I *am* saying that everything that was once thought to be immaterial and since found to be an explainable physical-universe phenomenon was discovered by *assuming* that, if such a thing exists, it *must* have objectively observable characteristics that can be described, modeled and have predictable behaviors. I mean, think about it -- the Romans had Mathematics, without them they could not have built the great architectural works they did. But their world-view defined many *real* things as immaterial and not describable by Mathematics, and so they did not develop technologies that *require* an understanding of some of these *apparently* immaterial things.

And the Roman world-view was limited, not by an incomplete understanding of science or mathematics, but by a *perceived* *(and in many cases provably incorrect) understanding of the immaterial "spiritual" world whcih did not allow for its scientific and mathematical analysis.

So -- I am *not* stating that, for example, humans do not have souls which survive physical death.

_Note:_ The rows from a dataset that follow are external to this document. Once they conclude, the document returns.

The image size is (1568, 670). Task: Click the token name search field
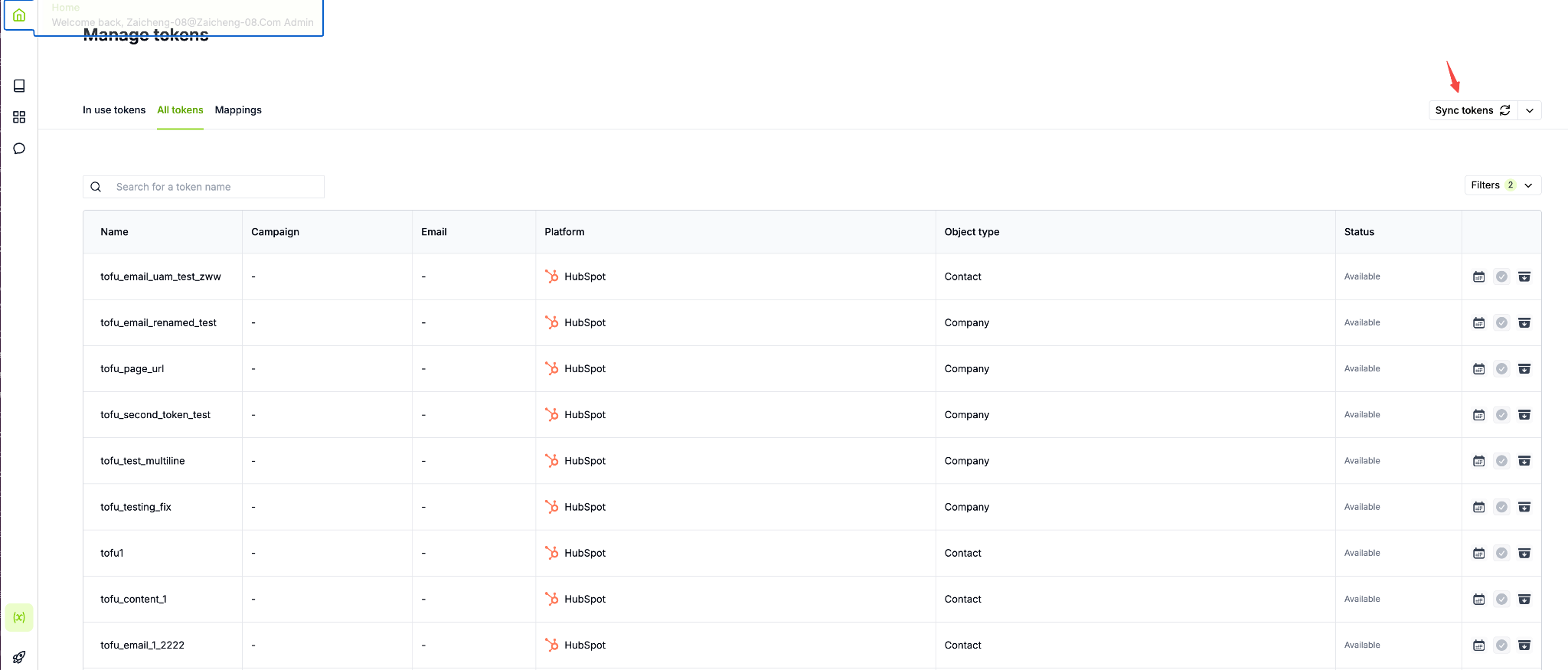click(x=214, y=187)
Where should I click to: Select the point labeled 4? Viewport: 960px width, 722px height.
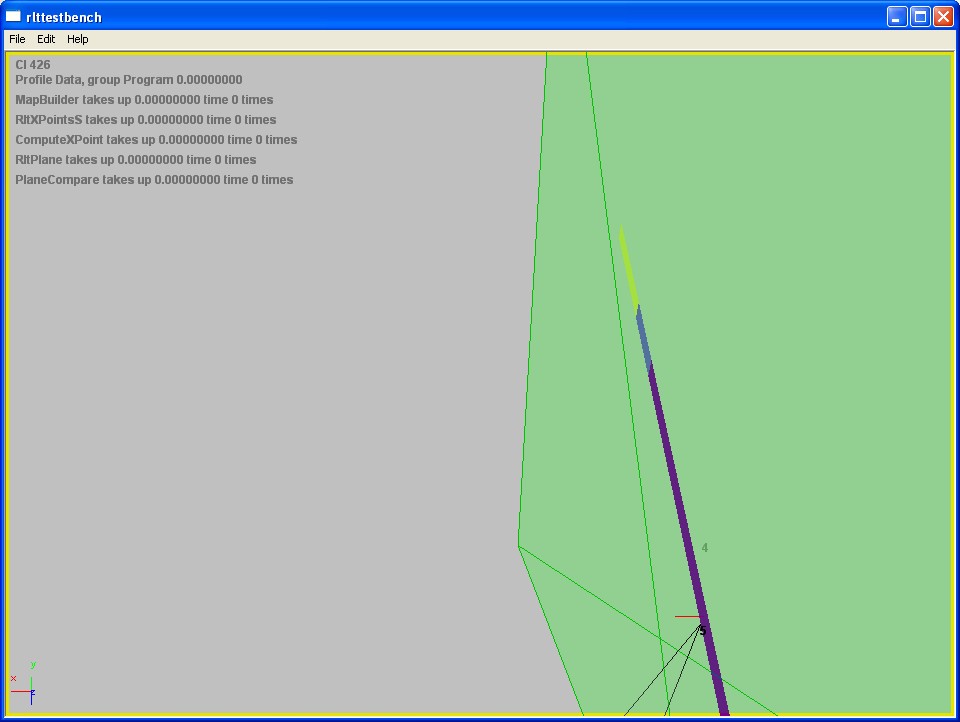(705, 548)
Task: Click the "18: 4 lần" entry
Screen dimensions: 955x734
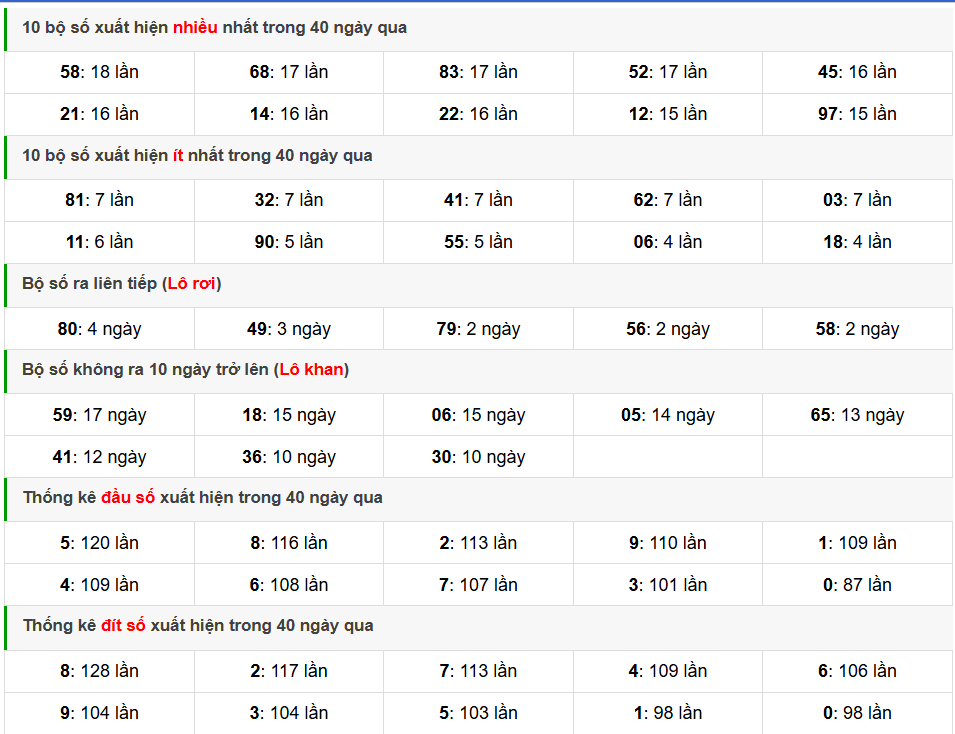Action: coord(857,242)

I *am* saying that, *if* we do, then at some point science will be able to characterize *and predict* the physical construction and behaviors of such souls.

At some point.

Eventually.

But not yet.

-the other Doug
Richard Trigaux
hmmmm...

dvandorn,

I think we should first settle the statute of mathematics, as the problems involved are simpler than with spirituality or abstract souls.

You say that mathematics don't exist by themselves like sort of gods, they are a language for our minds. But even if so, they exist, as a language. For instance if I say that I have five fingers, the relation that we call "five" exists. Some natural numbers exist, and other not. For instance the number five exist, the number six exist, and not any other between (if we keep with natural numbers, not fractional of course). It is this which is expressed by the word "abstract" (etymologicaly: extracted of, as historically abstract concepts were generalized from concrete examples).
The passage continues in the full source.